The Love Witch is a new independent film coming to your local art house cinema this month. The film’s website gives this synopsis:
“Elaine, a beautiful young witch, is determined to find a man to love her. In her gothic Victorian apartment she makes spells and potions, and then picks up men and seduces them. However, her spells work too well, leaving her with a string of hapless victims. When she finally meets the man of her dreams, her desperation to be loved will drive her to the brink of insanity and murder.
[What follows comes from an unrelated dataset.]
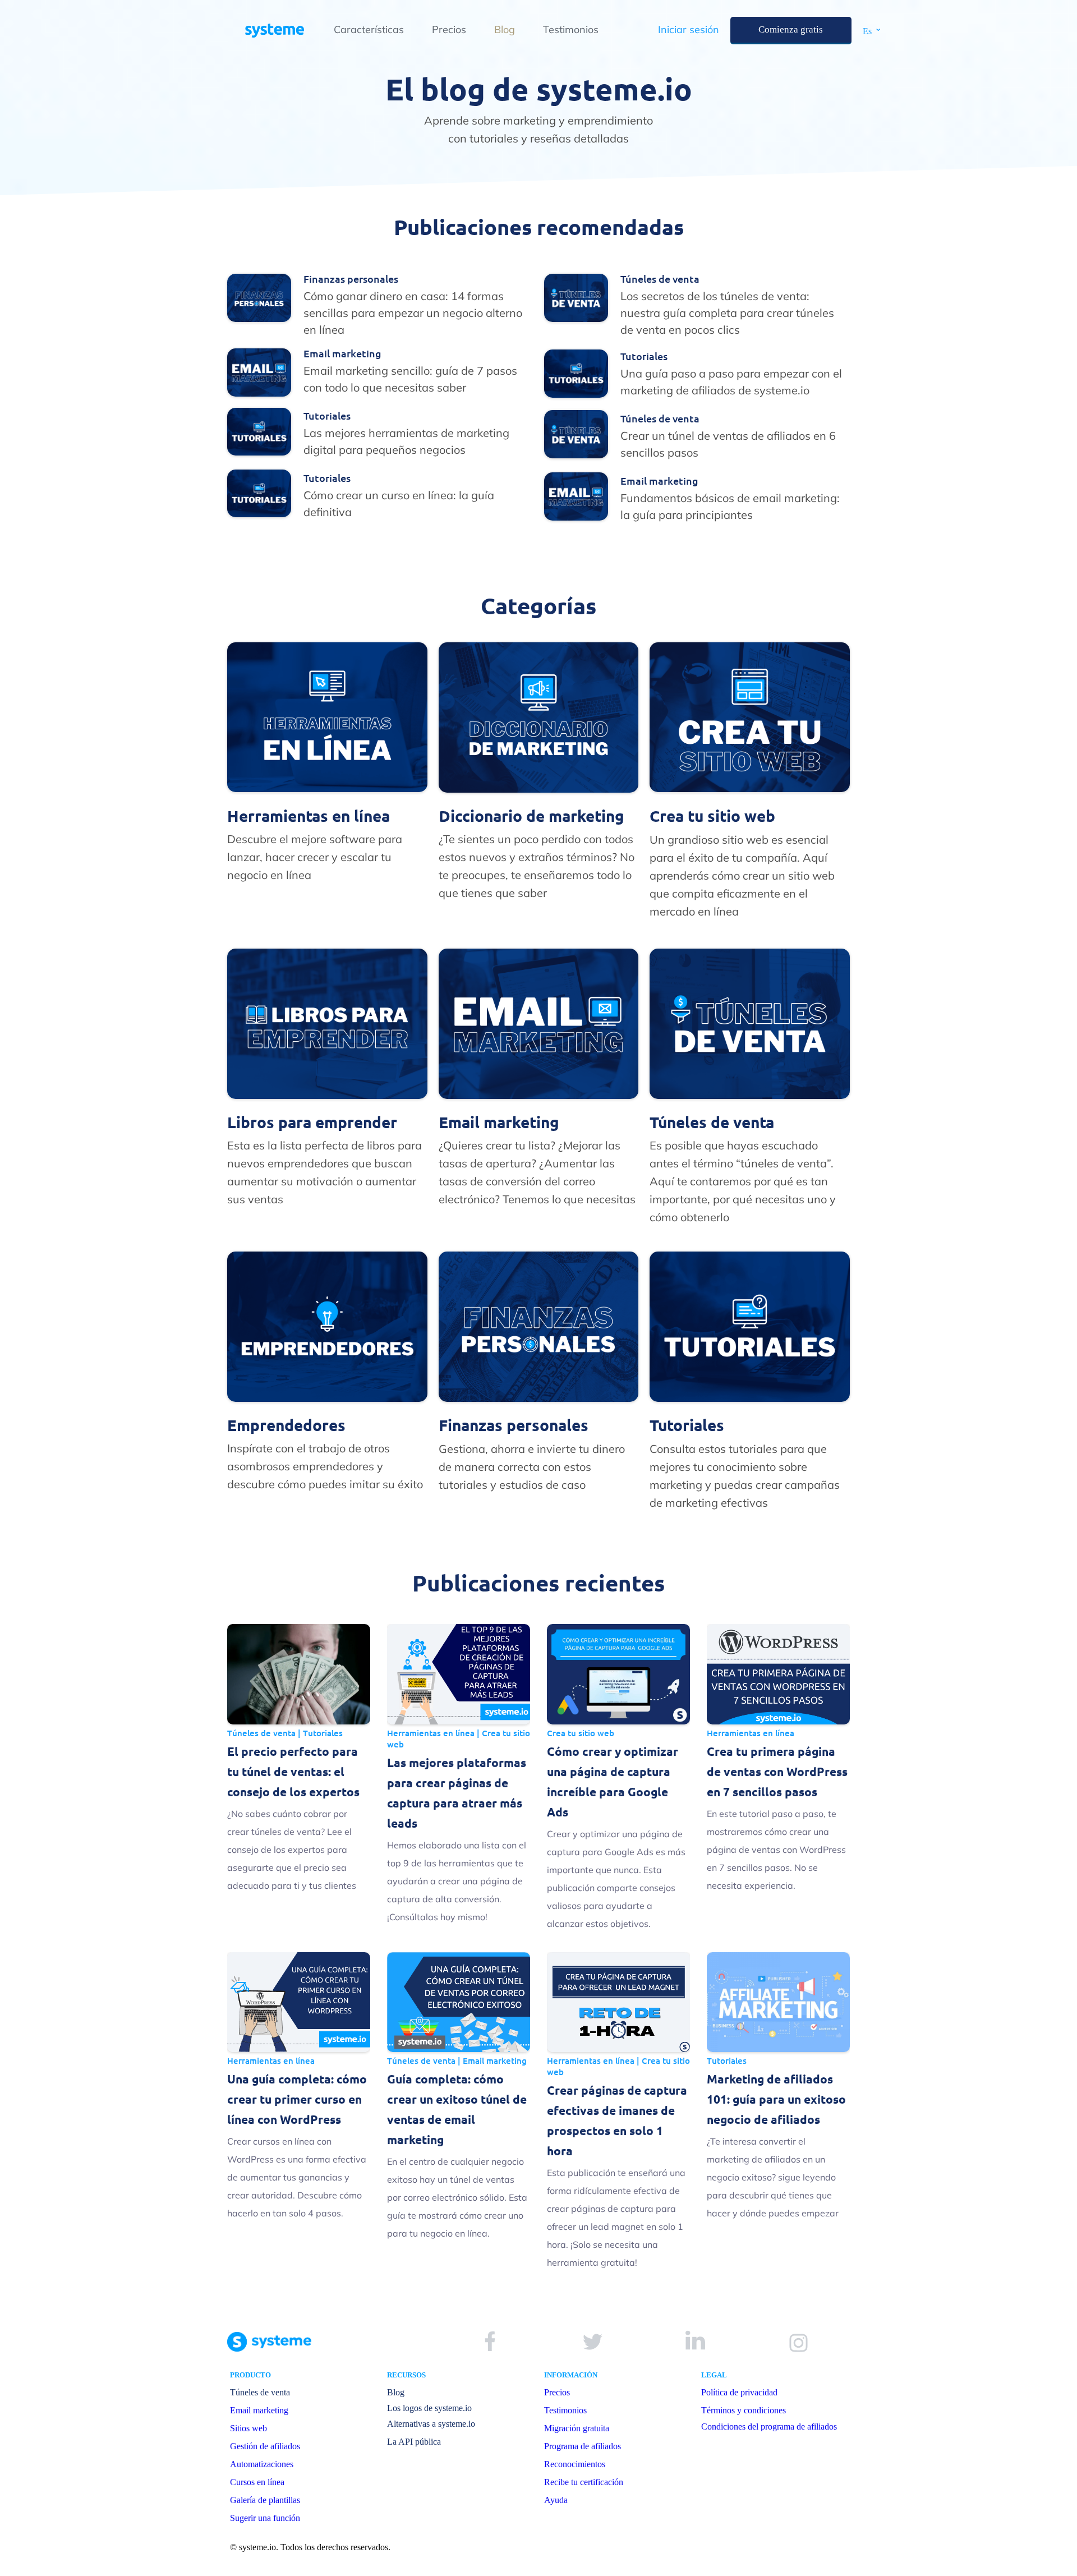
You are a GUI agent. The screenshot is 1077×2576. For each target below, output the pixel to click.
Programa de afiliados (582, 2446)
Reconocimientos (574, 2464)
“With a visual style that pays tribute to Technicolor thrillers of the ‘60s, THE LOVE WITCH explores female fantasy and the repercussions of pathological narcissism.”
Early reviews say:
- “Extravagantly fulfills the filmmaker’s intention to create ‘visual pleasure for women.”Steve Dollar, THE WALL STREET JOURNAL
- ““Biller shot it, ravishingly, on 35mm and furnished every frame with uncanny precision; the result really could pass as a relic of the era. That it’s quite funny and charming seems almost beside the point.”Calum Marsh, THE VILLAGE VOICE
- “Sex, death, Satanic rituals, God-level costume design, and cinema’s greatest tampon joke ensue, as Biller spins an arch but hyper-sincere story about the true price of patriarchy. A spellbinding homage to old pulp paperbacks and the Technicolor melodramas of the 1960s, Anna Biller’s THE LOVE WITCH is a throwback that’s told with the kind of perverse conviction and studied expertise that would make Quentin Tarantino blush.”David Ehrlich, INDIEWIRE
- “At once hilarious and grotesque, with awe-inspiring costume and set designs that hark back to such low-budget curiosities as Hammer horror movies and the erotic cinema of Radley Metzger, Biller’s vision is less nostalgic throwback than genre-recalibration, putting a woman in a position of power as a perpetrator of violence against men.”Craig Hubert, ART INFO
- “A metaphysical astonishment. The costumes and furnishings, Biller’s own handmade versions of the era’s candy-coated extravagances, are as exquisitely arch and theatrical as the performances and the action, which—for all their comic exaggeration—echo with an uncanny symbolic power.”Richard Brody, THE NEW YORKER
Having seen the trailer before a screening of the “Gimme Danger” documentary I’ve gotta say this looks like a hoot and a half, a cool campy tribute to 60’s B movies, with especial love for relatively non-gory horror films. Great attention paid to period costuming, set design and filming technology. Like IndieWire said – what Tarrantino does without the obsession with ultra-violence.